You see, Nathan Deal’s plan to increase the pool of qualified workers is not something logical, like say legalizing cannabis and recommending the removal of THC tests from drug tests. Nathan Deal’s incredible plan is to offer “incentives” (money) to private employers to “notify” state officials when job applicants fail drug tests. From there, the plan gets a bit vague. However, what we do know is that Governor Deal would like to get the Department of Behavioral Health involved. The federal Department of Labor was also mentioned in Governor Deal’s remarks.

This problem is nothing new for employers. Even FBI Director James Comey has stated “I have to hire a great work force to compete with those cyber criminals [in China] and some of those kids want to smoke weed on the way to the interview.”

You see, the solution is not to involve the government further into the affairs of private citizens, and it certainly is not to create a system where the state of Georgia is paying businesses to turn over applicants who have failed drug screens so that they may be forced into a bureaucratic nightmare of “drug treatment”. Workplace drug policy is actually quite simple from a business perspective. If you cannot tell that your employee is using drugs by their behavior in the workplace, then why does it matter?

Nathan Deal is absolutely ignoring the root cause of the issue, the same way he did while championing criminal justice reform. The problem being addressed here is not “too many people use drugs (see: marijuana) therefore we must help them!” the problem is “too many businesses are scaring away potentially valuable employees due to the fear of being drug screened for a substance that doesn’t affect their behavior in a notable way”.

Maybe the latter is where we should focus our energies Governor Deal, not the former. I’m sure a loophole in the tax code to allow Nathan Deal to pass along yet another tax break to big business isn’t behind this at all. I also truly need to see about getting a sarcasm key installed on my laptop.

5 thoughts on “Governor Deal Wants Georgia Employers to Rat Out Employees Who Fail Drug Tests”

  1. Good article. This is what I left at the AJC articles on this:

    “Let’s stop talking in code, okay? – FBI statistics show 80 percent of all illegal drug transactions are of marijuana. And marijuana, different from hard drugs, leaves behind NON PSYCHOACTIVE trace metabolites that remain in the body for up to a month. The ONLY thing they cause are false “positives” on drug tests. So what we’re really talking about is marijuana testing for employees that consume it at home on the weekends.

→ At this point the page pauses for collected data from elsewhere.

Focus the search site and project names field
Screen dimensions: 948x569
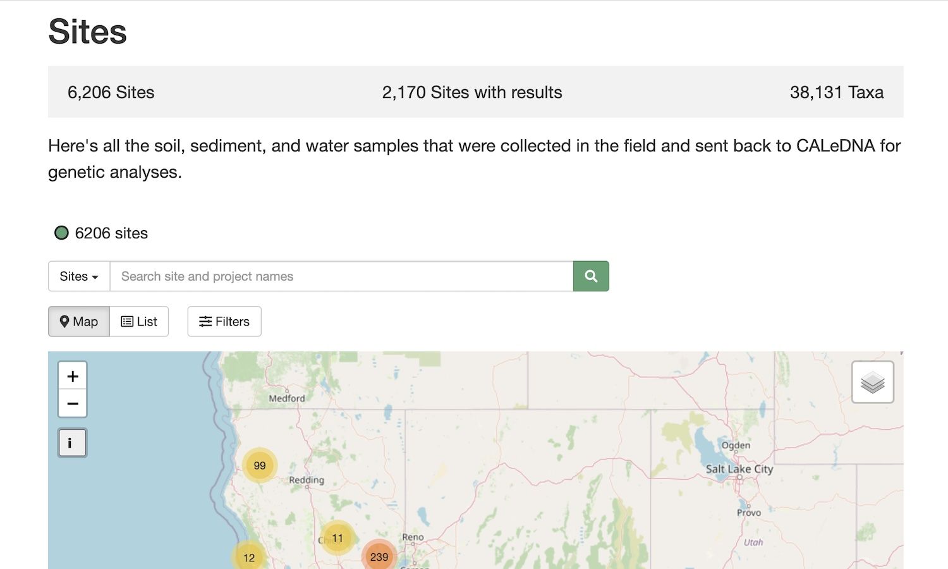341,276
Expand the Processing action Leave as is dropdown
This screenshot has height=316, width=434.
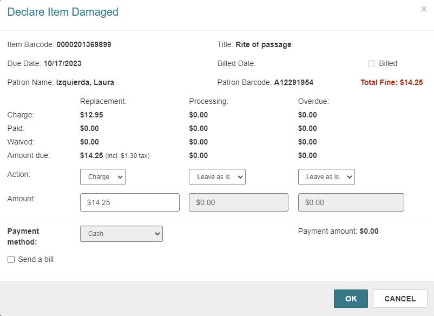click(x=218, y=177)
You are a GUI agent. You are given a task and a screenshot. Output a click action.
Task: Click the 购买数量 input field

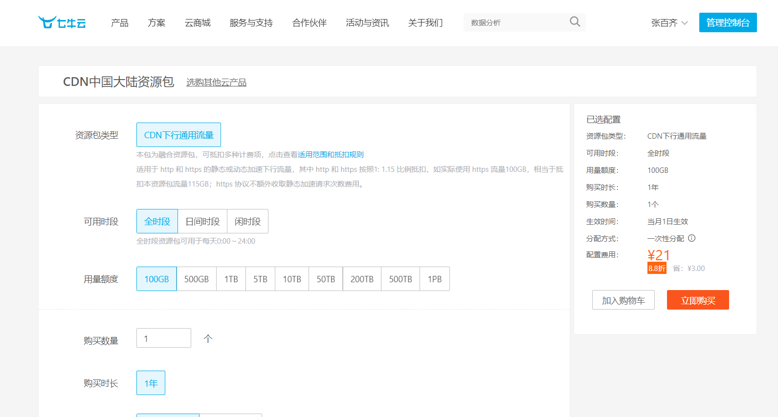click(x=163, y=338)
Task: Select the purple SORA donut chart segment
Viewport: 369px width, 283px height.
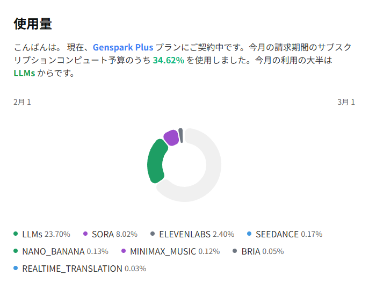Action: 170,137
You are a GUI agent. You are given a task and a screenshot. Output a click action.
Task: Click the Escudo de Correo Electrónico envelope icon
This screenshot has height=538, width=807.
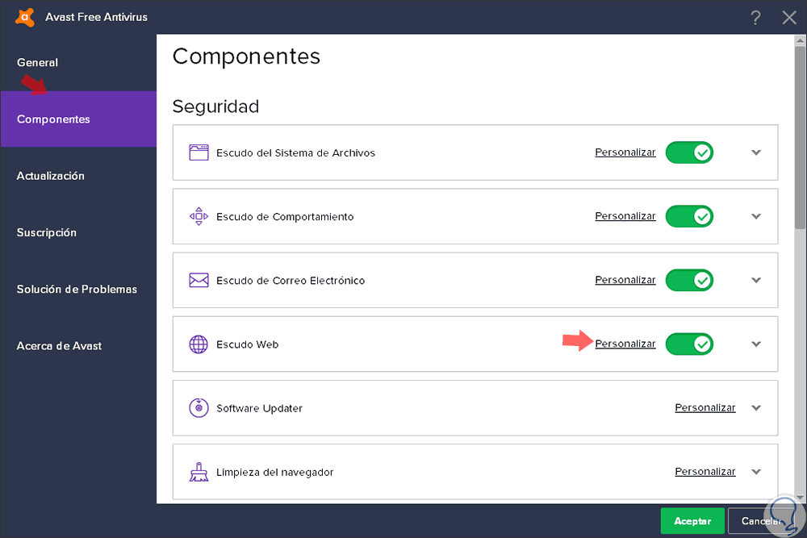point(199,280)
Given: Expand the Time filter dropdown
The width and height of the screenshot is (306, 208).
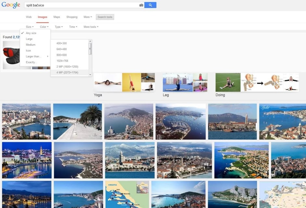Looking at the screenshot, I should click(x=73, y=27).
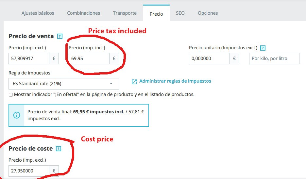Screen dimensions: 306x179
Task: Open the Opciones tab
Action: pyautogui.click(x=208, y=13)
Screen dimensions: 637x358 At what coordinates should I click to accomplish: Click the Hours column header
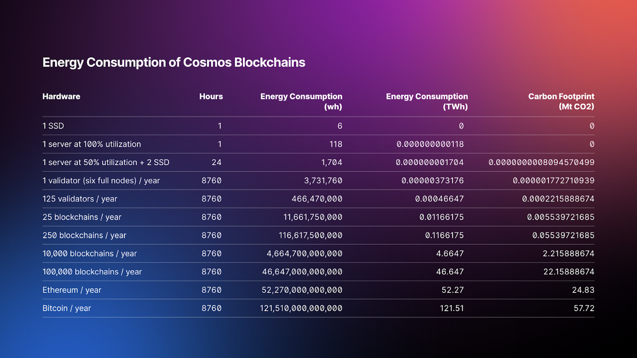click(x=211, y=96)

    Science, and widespread experience, have shown marijuana is not addictive and is FAR less harmful than alcohol. Yet, Deal wants to add further bogus punishment of good citizens who choose near harmless marijuana. This is insanity – especially in our current times when we see the monstrously destructive fraud of marijuana prohibition is crumbling, nationwide – as polls show most Americans want it to.

    Instead of punishing marijuana consumers, we should pat them on the back for making the safer, wiser choice over beer, wine and other spirits.

  2. Glad to see he’s focussing on the really important stuff when we are on pretty much every ‘worst’ list there is. In fact, we top the lists, typically. More worst practices.

  3. Patrick Stanley

    I hope he is the last of the “Good Old Boys” to get elected in this state. Lets elect Curt Thompson into the Governors chair. He has the backbone to stand up and propose a comprehensive medical marijuana bill, not to mention legalization and taxation of the WHOLE plant. He has my vote

    1. I agree! If the elected officials would get those blinders off that make them so narrow minded and get the big picture of what our state wants and needs both economically and judicially would be a breath of fresh air to everyone. Be the first southern state to approve recreational marijuana use and tax it and be done with it!! It’s coming like it or not so lets capitalize on it rather than making more idiotic policies that will only hurt more good people!!

  4. Deal shows his true colors here. After a weepy, sympathetic act in signing into law legalized cannabis oil for a limited number of medical conditions, he failed to provide any legalization fro actually obtaining that oil. In short, it was a feel-good law that does nothing, it was merely a ploy to garner sympathy from the vast majority of Georgia voters who favor legalization. We spoke out against this, in no uncertain terms, in the newsletter of the Temple of Ankh’n’Abis/Church of the Sacred Herb (see our page on Facebook to read it.) What Deal, and others like him, fail to see is that prohibition is an oppression of FREEDOM OF RELIGION for those of us (of any faith) who see the Sacred Herb as exactly that: sacred. A sacrament, which offers not only a myriad of health benefits but also inspiration, creativity, and a connection with whatever you may consider Divine.